(Stored data)

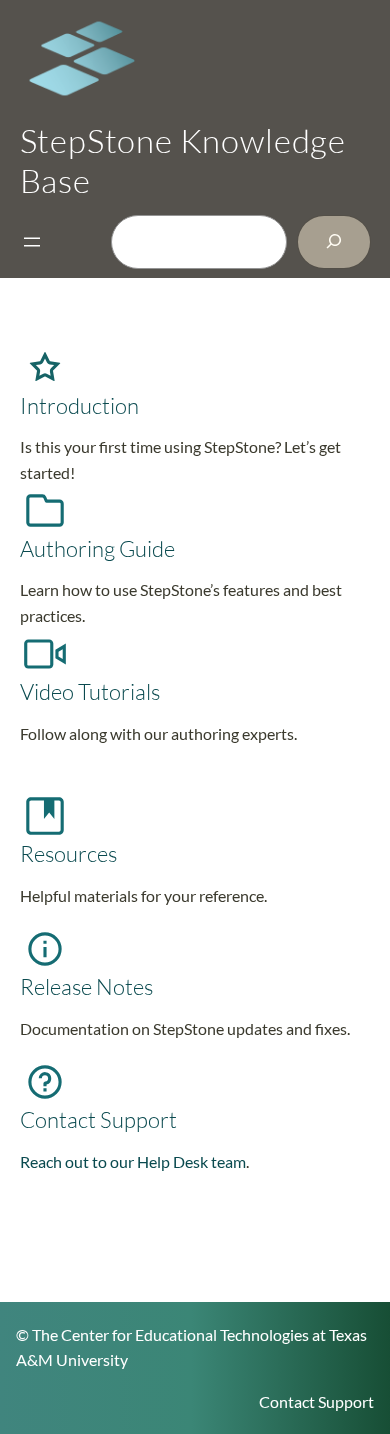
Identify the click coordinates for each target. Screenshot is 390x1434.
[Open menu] (32, 242)
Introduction (79, 405)
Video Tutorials (90, 691)
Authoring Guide (97, 548)
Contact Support (98, 1119)
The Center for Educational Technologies (170, 1334)
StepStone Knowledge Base (183, 160)
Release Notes (86, 986)
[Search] (334, 241)
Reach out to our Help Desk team (133, 1161)
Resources (68, 853)
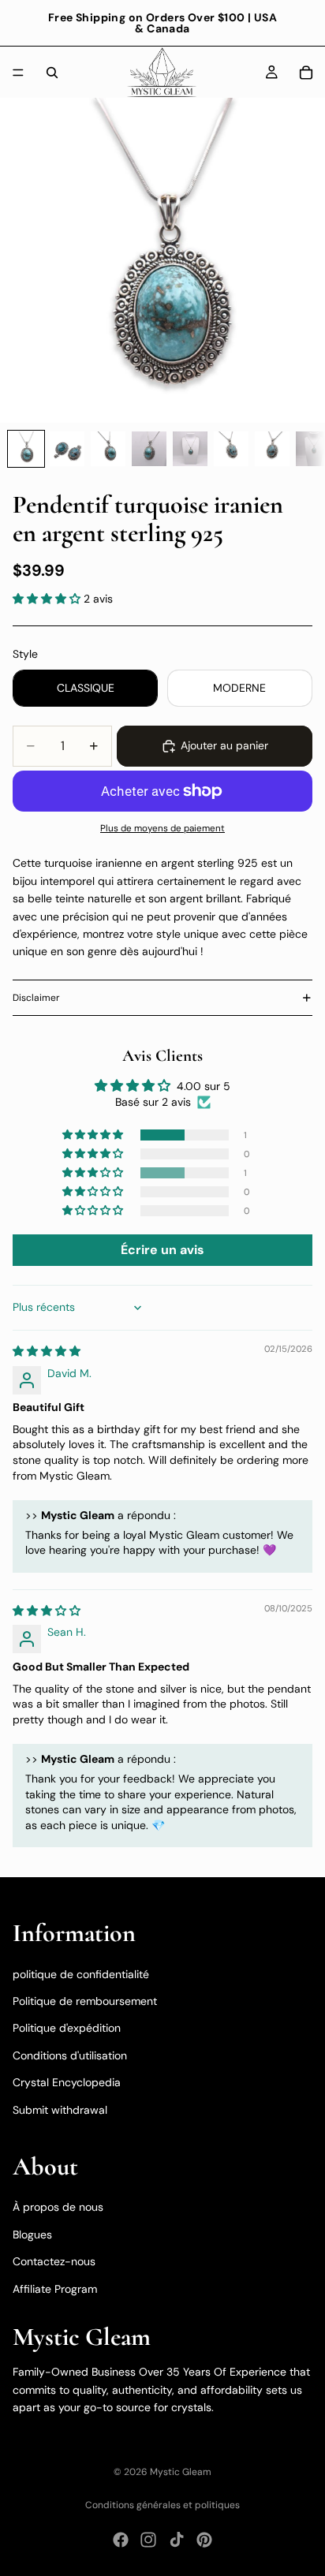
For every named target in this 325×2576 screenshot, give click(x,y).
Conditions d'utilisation (70, 2055)
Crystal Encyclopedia (67, 2082)
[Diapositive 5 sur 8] (190, 448)
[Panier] (306, 72)
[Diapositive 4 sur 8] (149, 448)
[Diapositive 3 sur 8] (108, 448)
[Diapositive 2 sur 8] (67, 448)
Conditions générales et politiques (162, 2505)
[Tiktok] (176, 2539)
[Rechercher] (52, 72)
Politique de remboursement (85, 2001)
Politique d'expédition (67, 2028)
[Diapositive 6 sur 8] (231, 448)
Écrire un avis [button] (162, 1249)
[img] (46, 1351)
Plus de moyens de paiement (162, 828)
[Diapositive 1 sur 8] (26, 448)
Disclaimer (36, 997)
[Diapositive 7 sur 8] (272, 448)
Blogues (32, 2234)
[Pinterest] (204, 2539)
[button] (48, 599)
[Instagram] (148, 2539)
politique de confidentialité (81, 1973)
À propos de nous (58, 2207)
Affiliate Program (55, 2288)
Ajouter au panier (224, 745)
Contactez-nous (54, 2261)
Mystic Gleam (180, 2472)
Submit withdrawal (60, 2109)
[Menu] (18, 72)
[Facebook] (120, 2539)
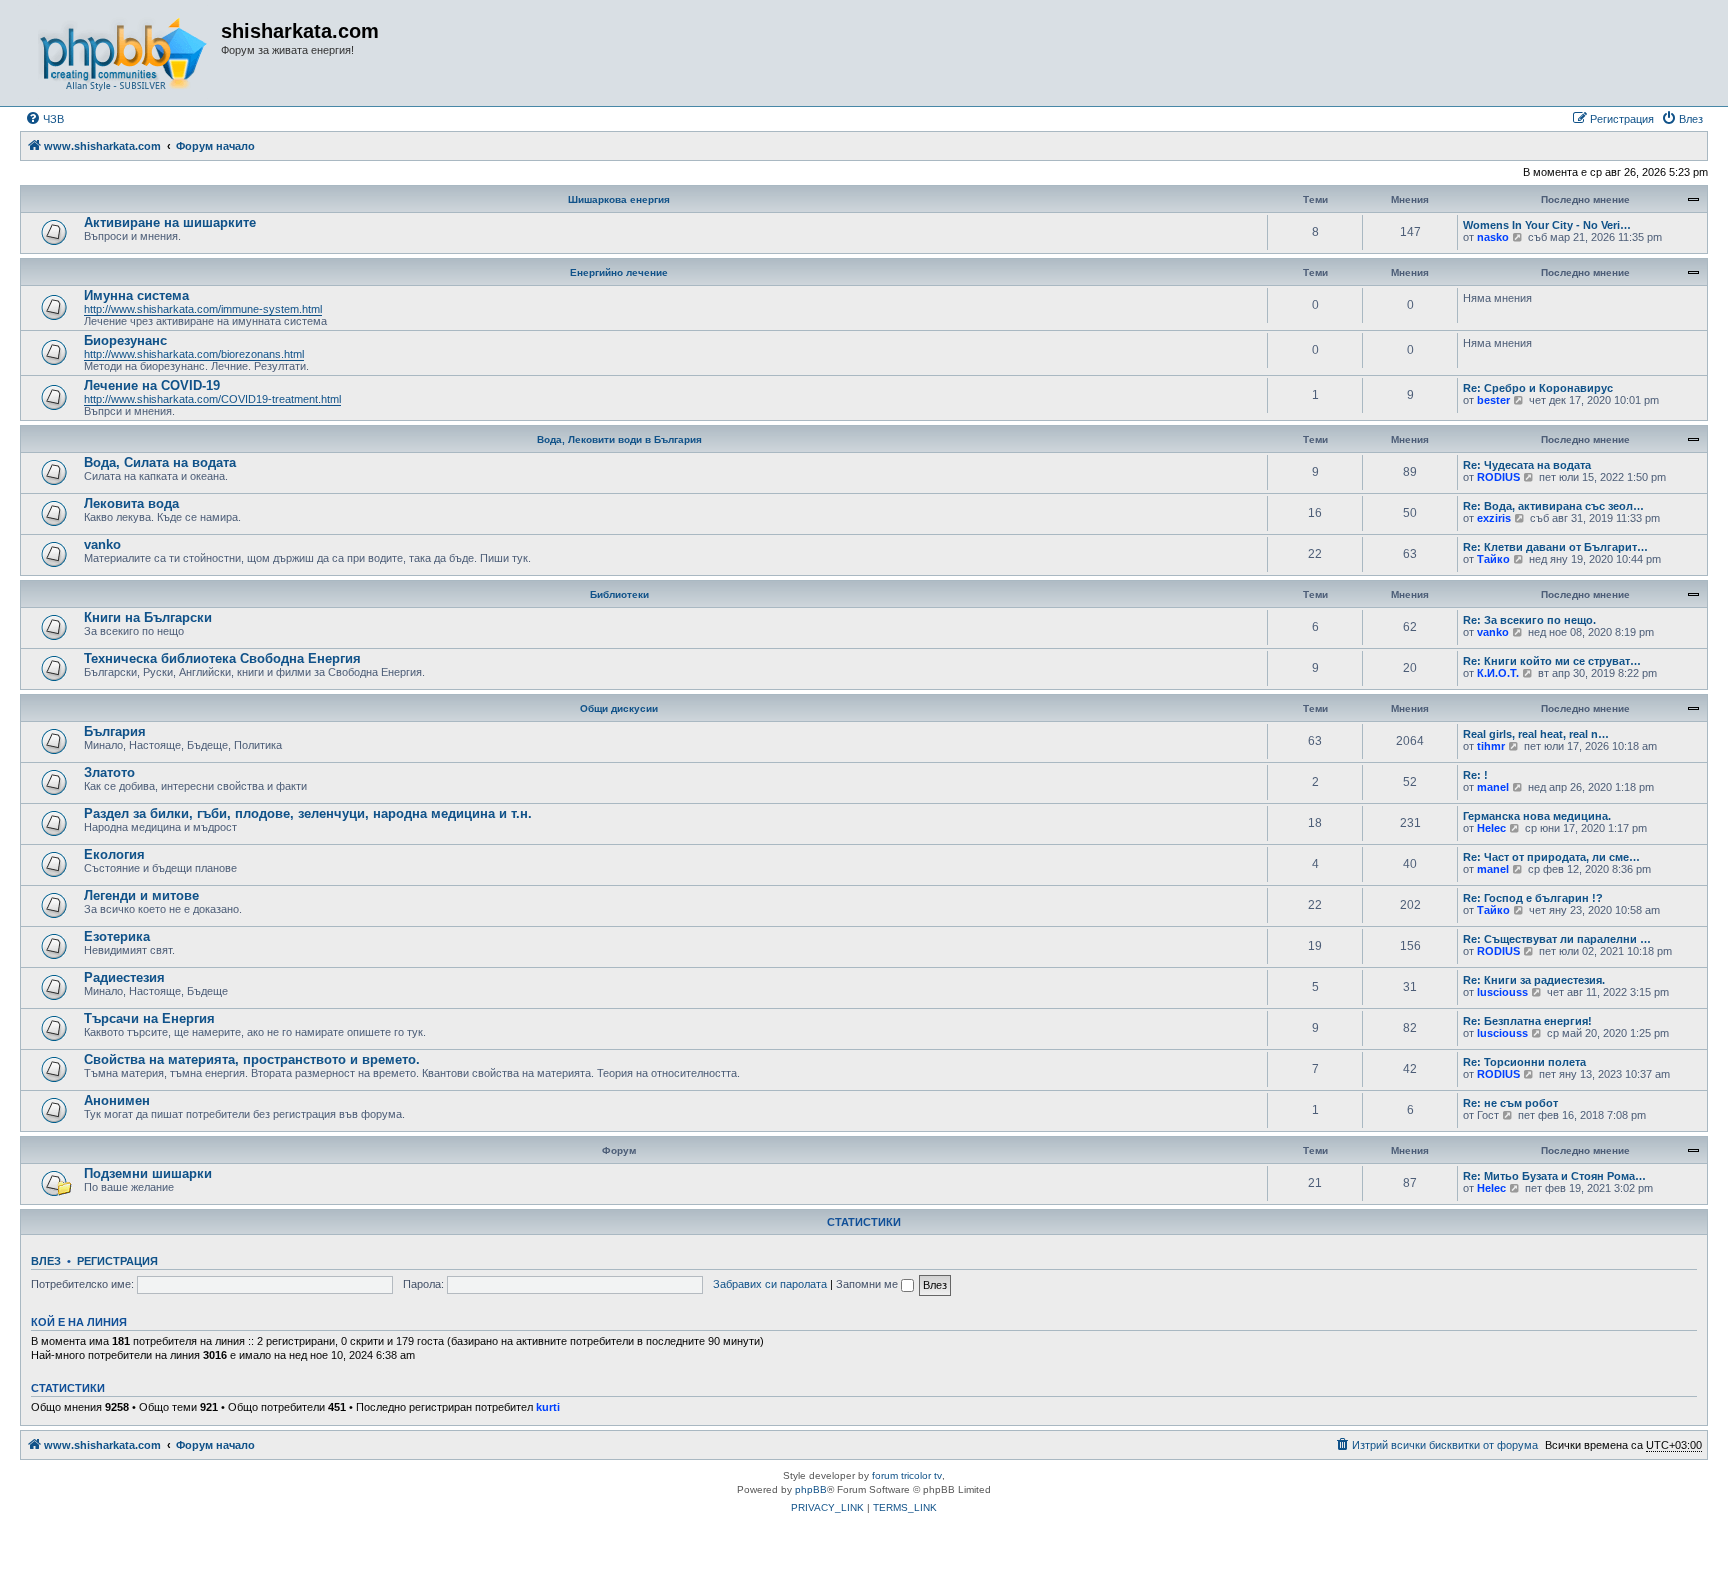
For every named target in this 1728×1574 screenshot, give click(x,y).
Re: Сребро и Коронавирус (1538, 388)
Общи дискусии (619, 708)
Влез (46, 1261)
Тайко (1493, 559)
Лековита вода (131, 503)
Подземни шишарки (148, 1173)
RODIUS (1498, 477)
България (115, 731)
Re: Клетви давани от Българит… (1555, 547)
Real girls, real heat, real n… (1536, 734)
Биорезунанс (125, 340)
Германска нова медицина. (1537, 816)
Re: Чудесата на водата (1527, 465)
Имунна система (136, 295)
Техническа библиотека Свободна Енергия (222, 658)
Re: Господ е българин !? (1533, 898)
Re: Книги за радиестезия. (1534, 980)
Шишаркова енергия (619, 199)
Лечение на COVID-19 (152, 385)
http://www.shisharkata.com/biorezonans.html (194, 354)
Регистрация (117, 1261)
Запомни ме (868, 1284)
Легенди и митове (141, 895)
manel (1493, 787)
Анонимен (117, 1100)
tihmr (1491, 746)
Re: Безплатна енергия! (1527, 1021)
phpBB (811, 1489)
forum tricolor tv (907, 1475)
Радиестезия (124, 977)
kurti (548, 1407)
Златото (109, 772)
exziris (1494, 518)
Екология (114, 854)
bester (1493, 400)
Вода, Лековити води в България (619, 439)
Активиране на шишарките (170, 222)
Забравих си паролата (770, 1284)
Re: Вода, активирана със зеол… (1553, 506)
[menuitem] (44, 119)
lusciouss (1502, 992)
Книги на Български (148, 617)
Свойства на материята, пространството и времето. (252, 1059)
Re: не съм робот (1510, 1103)
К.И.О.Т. (1498, 673)
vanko (102, 544)
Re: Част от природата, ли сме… (1551, 857)
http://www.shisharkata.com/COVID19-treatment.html (212, 399)
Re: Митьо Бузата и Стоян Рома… (1554, 1176)
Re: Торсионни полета (1524, 1062)
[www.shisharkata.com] (123, 53)
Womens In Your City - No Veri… (1547, 225)
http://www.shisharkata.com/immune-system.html (203, 309)
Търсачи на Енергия (149, 1018)
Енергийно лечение (619, 272)
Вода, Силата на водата (160, 462)
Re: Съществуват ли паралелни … (1557, 939)
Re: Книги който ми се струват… (1552, 661)
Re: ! (1475, 775)
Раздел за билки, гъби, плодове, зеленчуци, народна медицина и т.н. (308, 813)
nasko (1493, 237)
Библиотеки (619, 594)
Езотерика (117, 936)
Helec (1491, 828)
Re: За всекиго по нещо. (1529, 620)
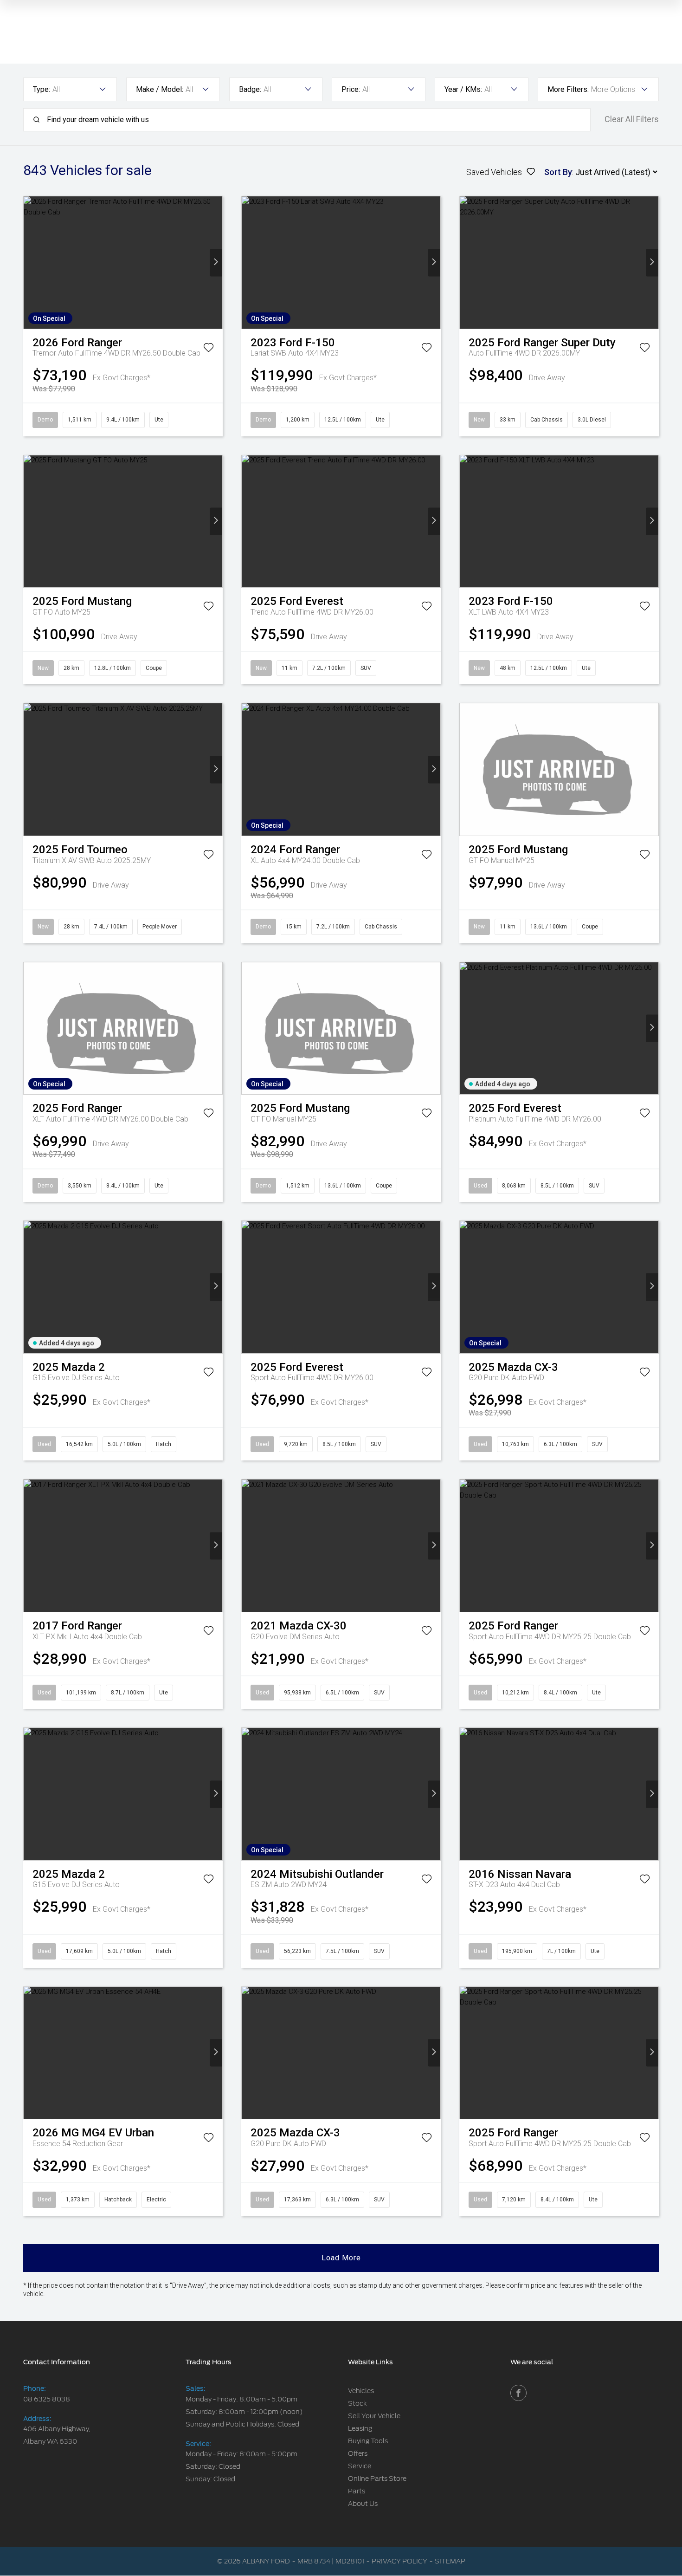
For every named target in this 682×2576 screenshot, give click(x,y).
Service (359, 2466)
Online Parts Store (377, 2478)
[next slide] (216, 262)
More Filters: (568, 89)
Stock (357, 2403)
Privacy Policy (399, 2561)
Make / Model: (159, 89)
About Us (363, 2503)
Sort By (558, 172)
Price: (350, 89)
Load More (341, 2257)
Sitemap (450, 2561)
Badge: (250, 89)
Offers (357, 2453)
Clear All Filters (632, 119)
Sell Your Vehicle (374, 2416)
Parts (356, 2491)
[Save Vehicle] (208, 349)
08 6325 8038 (46, 2399)
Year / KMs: (463, 89)
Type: (41, 89)
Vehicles (361, 2390)
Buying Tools (368, 2441)
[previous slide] (30, 262)
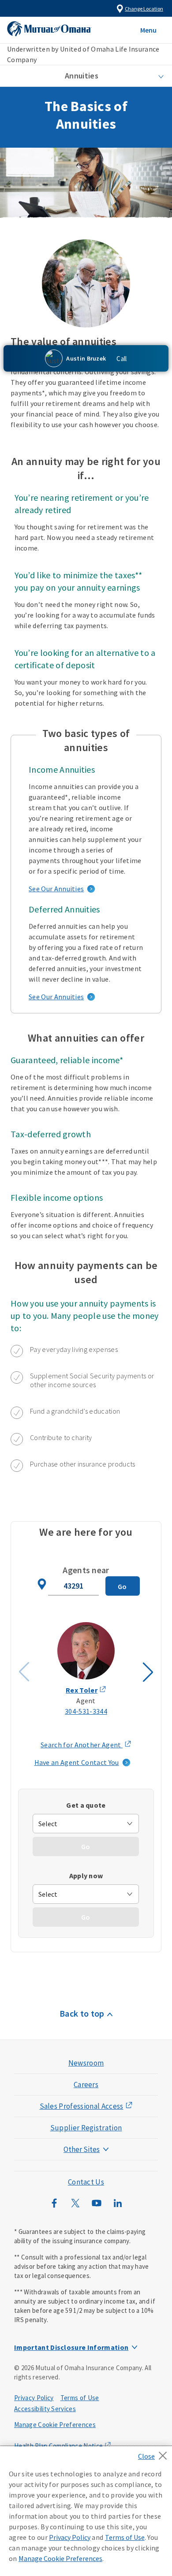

Problem requirements: From the data above, copy each line where the string "България" appears.

Result below:
България (115, 731)
Вода, Лековити води в България (619, 439)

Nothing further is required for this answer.